### PROVIDED INFORMATION

□ □ □ □ □ □ □

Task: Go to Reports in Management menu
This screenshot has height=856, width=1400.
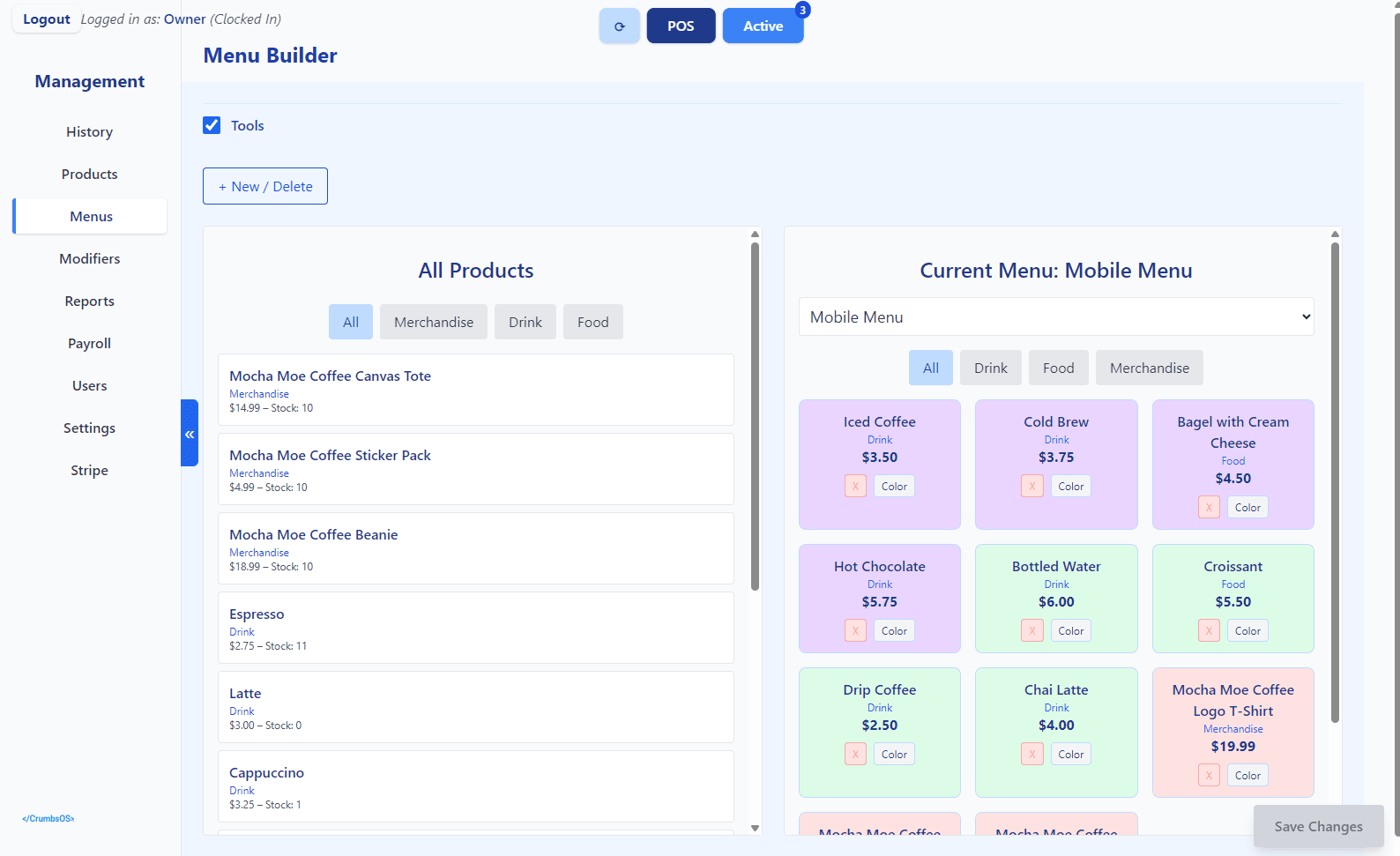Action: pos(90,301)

□ □ □ □ □ □ □

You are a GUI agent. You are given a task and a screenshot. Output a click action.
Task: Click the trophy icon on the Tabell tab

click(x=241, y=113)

□ □ □ □ □ □ □

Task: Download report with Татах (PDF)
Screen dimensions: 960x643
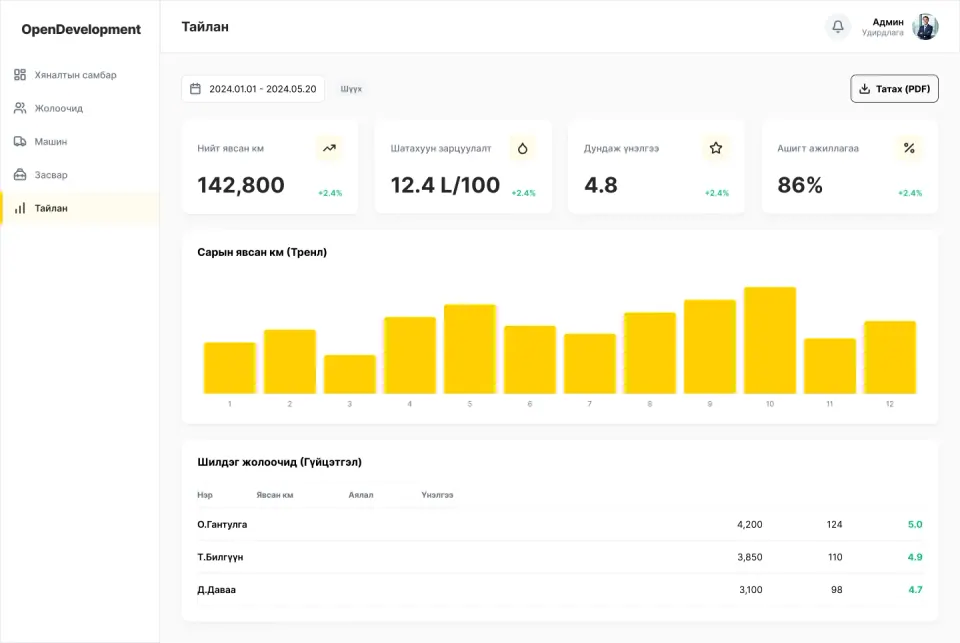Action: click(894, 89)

□ □ □ □ □ □ □

### WHAT THE TASK ASKS
Write out again everything from the line containing "Task: Go to Reports in Management menu" down to the line containing "Action: pos(90,301)", requests included. Multiply only the coordinates in the answers by 0.55 and round each to a whole number, with halves rounding up, and leave the pictures out.

### ANSWER BELOW
Task: Go to Reports in Management menu
This screenshot has height=856, width=1400.
Action: pos(50,166)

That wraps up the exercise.